Tuesday, May 28, 2013

The Monty Hall Problem and a Simulation in R

The Monty Hall problem has possibly the most counter-intuitive result in probability.  An in-depth description is here, but the set-up is easy.  On the game show "Let's Make a Deal", the contestant would be given the choice of three doors, behind one of which was a new car.  Monty would show the contestant what was behind one of the other doors.  Often it would be a goat or some other non-prize.  The key point was that, after showing the contestant the non-prize door, Monty would offer the contestant the chance to switch his choice of doors to the remaining unopened door.

At first glance, there doesn't seem to be any reason for the contestant to switch.  Now that there are only two doors left, he has a 50/50 shot of having the car behind his original door, right?  Nope.  It turns out that he should absolutely switch. 

Why?  The best way I've found to think about it like this...  You pick a door, then Monty gives you the chance to trade your door for both of the other doors.  In that case it's clear you should switch.  That's essentially what is happening in the game, except that Monty is showing you what's behind one of the two other doors ahead of time.  Each door has a 1/3 chance of having a car behind it, so, of course, you want two doors instead of one.

Since this is such an interesting problem with a simple set-up, I though I would write a simulation in R to verify that switching really did give the contestant a 2/3 chance of winning a car.

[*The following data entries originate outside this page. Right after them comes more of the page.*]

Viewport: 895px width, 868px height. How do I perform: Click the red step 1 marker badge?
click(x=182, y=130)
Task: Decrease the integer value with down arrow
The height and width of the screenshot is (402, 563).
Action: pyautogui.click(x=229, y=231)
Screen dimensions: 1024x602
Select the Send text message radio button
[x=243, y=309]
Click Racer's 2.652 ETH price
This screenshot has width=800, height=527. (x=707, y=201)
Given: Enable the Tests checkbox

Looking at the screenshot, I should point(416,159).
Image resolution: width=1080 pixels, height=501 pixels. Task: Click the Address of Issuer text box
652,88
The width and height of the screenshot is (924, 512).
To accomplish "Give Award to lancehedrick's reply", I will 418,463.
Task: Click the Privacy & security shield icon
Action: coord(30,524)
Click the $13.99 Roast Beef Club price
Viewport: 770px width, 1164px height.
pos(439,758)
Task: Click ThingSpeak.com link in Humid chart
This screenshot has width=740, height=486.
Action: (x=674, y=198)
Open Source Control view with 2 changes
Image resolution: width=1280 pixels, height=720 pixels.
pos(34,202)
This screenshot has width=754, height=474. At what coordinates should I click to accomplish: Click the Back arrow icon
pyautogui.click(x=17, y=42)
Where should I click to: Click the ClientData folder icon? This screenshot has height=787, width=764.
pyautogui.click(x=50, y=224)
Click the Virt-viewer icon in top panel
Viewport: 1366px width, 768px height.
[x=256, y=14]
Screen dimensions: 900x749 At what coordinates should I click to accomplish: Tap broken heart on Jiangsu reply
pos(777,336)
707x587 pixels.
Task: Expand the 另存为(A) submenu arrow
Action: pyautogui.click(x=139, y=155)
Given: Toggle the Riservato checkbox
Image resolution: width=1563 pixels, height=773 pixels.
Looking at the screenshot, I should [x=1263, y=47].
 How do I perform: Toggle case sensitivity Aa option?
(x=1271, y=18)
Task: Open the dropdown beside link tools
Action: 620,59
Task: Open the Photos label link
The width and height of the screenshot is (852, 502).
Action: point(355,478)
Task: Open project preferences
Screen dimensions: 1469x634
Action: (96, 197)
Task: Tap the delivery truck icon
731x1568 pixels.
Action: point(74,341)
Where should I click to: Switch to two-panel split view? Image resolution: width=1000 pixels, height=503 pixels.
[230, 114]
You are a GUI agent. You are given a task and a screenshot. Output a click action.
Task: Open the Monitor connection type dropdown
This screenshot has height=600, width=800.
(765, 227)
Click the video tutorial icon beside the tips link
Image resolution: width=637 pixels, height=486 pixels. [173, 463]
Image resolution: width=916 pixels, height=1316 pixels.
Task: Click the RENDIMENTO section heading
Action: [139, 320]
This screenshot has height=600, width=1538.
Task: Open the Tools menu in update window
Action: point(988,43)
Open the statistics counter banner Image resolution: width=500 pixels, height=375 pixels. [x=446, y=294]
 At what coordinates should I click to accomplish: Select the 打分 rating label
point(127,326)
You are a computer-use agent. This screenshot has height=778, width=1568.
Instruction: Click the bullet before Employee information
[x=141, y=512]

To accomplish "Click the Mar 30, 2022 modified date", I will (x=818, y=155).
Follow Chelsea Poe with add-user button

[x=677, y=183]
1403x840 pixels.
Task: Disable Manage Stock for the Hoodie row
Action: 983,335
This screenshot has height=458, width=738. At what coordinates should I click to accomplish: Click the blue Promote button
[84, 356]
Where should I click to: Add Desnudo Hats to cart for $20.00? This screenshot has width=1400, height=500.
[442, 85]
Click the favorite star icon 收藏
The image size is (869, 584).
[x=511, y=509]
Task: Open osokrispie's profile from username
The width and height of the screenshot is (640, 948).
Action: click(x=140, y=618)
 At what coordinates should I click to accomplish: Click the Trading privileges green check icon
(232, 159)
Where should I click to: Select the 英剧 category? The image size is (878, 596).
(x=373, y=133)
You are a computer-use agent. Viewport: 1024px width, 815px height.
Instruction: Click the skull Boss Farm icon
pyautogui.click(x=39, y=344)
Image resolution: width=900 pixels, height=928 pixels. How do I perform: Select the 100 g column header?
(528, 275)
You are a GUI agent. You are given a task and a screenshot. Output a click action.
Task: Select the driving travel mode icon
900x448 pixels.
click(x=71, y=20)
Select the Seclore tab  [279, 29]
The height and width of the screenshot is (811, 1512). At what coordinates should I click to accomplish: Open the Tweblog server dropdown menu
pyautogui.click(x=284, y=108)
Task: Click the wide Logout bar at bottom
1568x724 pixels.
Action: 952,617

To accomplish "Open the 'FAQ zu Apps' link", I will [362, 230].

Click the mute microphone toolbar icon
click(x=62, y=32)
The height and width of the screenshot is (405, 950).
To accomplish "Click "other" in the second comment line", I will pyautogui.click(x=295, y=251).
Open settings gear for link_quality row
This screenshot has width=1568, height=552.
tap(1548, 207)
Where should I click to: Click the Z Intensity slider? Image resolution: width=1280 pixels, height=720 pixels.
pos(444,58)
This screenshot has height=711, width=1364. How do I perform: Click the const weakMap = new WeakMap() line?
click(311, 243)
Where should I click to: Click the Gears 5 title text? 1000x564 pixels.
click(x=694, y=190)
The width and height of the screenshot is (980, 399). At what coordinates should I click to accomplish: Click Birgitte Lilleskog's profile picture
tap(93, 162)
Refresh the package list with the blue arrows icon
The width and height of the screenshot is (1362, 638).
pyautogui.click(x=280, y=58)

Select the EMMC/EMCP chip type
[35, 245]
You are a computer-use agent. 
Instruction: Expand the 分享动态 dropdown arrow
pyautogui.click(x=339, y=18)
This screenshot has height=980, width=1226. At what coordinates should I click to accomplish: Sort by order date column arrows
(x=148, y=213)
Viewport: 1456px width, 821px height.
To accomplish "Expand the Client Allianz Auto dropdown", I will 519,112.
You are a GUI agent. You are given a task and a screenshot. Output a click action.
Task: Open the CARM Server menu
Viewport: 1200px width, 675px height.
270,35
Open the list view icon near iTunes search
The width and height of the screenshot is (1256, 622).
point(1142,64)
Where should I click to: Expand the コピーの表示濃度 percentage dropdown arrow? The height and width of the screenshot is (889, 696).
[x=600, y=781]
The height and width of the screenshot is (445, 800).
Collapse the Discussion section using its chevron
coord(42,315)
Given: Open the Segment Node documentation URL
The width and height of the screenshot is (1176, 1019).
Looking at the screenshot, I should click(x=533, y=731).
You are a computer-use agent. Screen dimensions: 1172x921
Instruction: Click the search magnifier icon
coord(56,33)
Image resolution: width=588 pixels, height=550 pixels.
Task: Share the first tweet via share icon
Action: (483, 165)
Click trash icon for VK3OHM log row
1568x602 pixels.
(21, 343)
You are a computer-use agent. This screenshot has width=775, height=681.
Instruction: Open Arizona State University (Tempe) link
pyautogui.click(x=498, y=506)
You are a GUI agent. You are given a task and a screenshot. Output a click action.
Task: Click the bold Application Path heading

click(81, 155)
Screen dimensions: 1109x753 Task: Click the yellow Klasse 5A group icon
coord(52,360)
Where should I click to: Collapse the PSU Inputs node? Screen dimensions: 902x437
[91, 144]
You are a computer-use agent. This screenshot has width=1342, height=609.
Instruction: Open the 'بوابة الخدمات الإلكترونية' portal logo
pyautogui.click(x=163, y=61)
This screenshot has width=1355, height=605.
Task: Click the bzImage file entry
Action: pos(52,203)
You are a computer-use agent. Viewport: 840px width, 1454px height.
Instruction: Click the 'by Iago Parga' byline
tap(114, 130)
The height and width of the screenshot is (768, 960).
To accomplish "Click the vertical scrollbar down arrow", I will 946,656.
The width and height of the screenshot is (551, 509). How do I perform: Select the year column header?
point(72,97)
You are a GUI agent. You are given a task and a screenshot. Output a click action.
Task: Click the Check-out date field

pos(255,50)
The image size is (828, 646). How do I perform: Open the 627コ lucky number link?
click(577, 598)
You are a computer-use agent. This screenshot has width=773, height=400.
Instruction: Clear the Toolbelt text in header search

monty.hall.sim <- function(trials=50000){

    #Returns win percentage of those who switch

    car.location <- sample(c('A','B','C'), trials, replace = TRUE)
    player.pick <- sample(c('A','B','C'), trials, replace = TRUE)
    door.shown <- rep(0,trials)
    door.switched.to <- rep(0,trials)
   
    for(i in 1:trials){
        all.doors <- c('A', 'B', 'C')
        available.doors <- all.doors[!all.doors %in% c(car.location[i], player.pick[i])]
        door.shown[i] <- sample(available.doors,1)
        available.door.for.switch <- all.doors[!all.doors %in% c(player.pick[i], door.shown[i])]
        door.switched.to[i] <- available.door.for.switch
    }
   
    player.wins.originally <- as.numeric(car.location == player.pick)
    player.wins.after.switch <- as.numeric(car.location == door.switched.to)
   
    #For checking
    #MH.df <- data.frame(car.location, player.pick, door.shown, door.switched.to, player.wins.originally, player.wins.after.switch)
   
    nonswitching.win.pct <- sum(player.wins.originally) / trials
    switching.win.pct <- sum(player.wins.after.switch) / trials

    return(switching.win.pct)
}

I wrote this as a function so that I could time it.  There are faster ways of doing it, but this works for now.